3 Theoretical framework towards resistance to algebraic attacks

A construction method based on the concatenation of functions from smaller variable space has been frequently used as an efficient tool in the design of cryptographically strong Boolean functions. Nevertheless, the known methods have failed so far in providing good functions resistant to both fast and classical algebraic cryptanalysis. These classes of functions are also attractive in terms of an efficient hardware implementation. In this section we study the algebraic properties of an iterative concatenation method involving four subfunctions. In addition, a general relation that interlinks the optimum resistance to fast and classical algebraic cryptanalysis is derived.

3.1 Some properties of functions with maximum \(\mathcal{AI}\)

The purpose of this section is to identify some basic conditions that any function with maximum \(\mathcal{AI}\) must satisfy with respect to its subfunctions. For the rest of this manuscript we focus on the representation of \(f \in {\cal B}_{n+2}\) as a concatenation of four functions, that is, \(f=f_1||f_2||f_3||f_4 \in {\cal B}_{n+2}\), where each \(f_i \in {\cal B}_n\) has maximum \(\mathcal{AI}\). Using the shortened notation (f i denoting f i (x)), the ANF of function f is given by:

$$ f=x_{n+1}x_{n+2}\left(f_1+f_2+f_3+f_4\right)+ x_{n+1}\left(f_1+f_2\right)+x_{n+2}\left(f_1+f_3\right)+f_1. $$
(3)

A similar expression is then valid for any annihilator g of f,

$$ g=x_{n+1}x_{n+2}(g_1+g_2+g_3+g_4)+ x_{n+1}(g_1+g_2)+x_{n+2}(g_1+g_3)+g_1, $$
(4)

## LISTED ENTRIES
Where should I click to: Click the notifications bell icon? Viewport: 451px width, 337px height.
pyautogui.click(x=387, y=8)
...
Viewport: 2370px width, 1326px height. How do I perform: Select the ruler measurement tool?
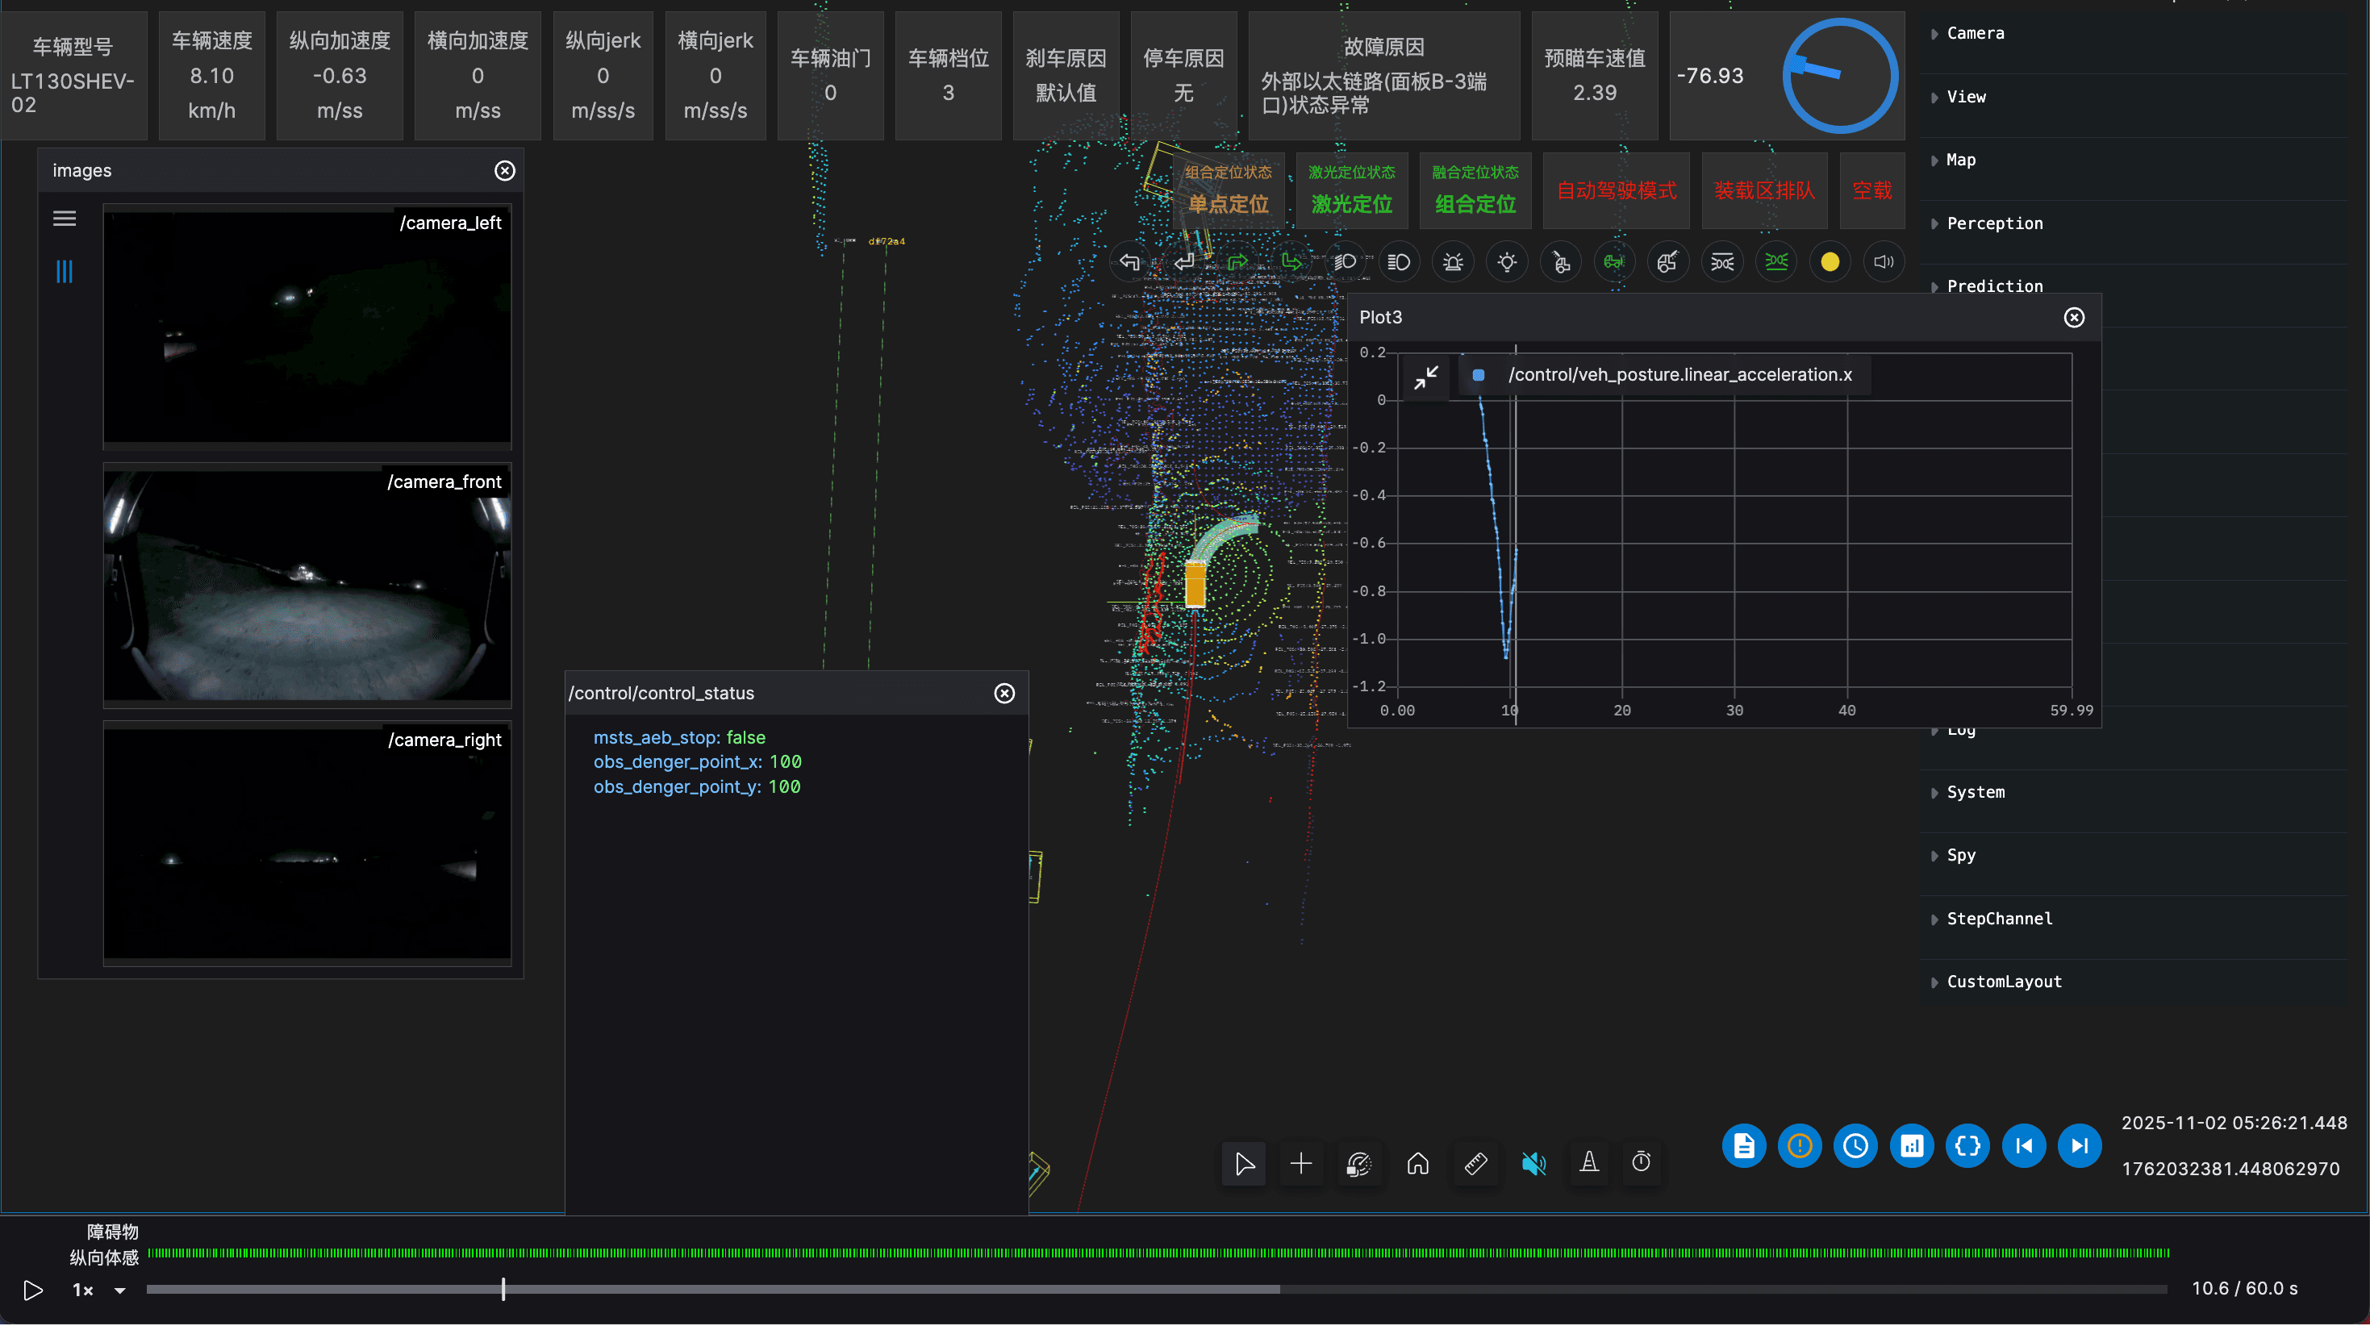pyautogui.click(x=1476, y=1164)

## WHAT THE EXERCISE ASKS
Transcribe the passage on algebraic attacks above from "3 Theoretical framework" to "cryptanalysis is derived.".

## THE COMPLETED TASK
3 Theoretical framework towards resistance to algebraic attacks

A construction method based on the concatenation of functions from smaller variable space has been frequently used as an efficient tool in the design of cryptographically strong Boolean functions. Nevertheless, the known methods have failed so far in providing good functions resistant to both fast and classical algebraic cryptanalysis. These classes of functions are also attractive in terms of an efficient hardware implementation. In this section we study the algebraic properties of an iterative concatenation method involving four subfunctions. In addition, a general relation that interlinks the optimum resistance to fast and classical algebraic cryptanalysis is derived.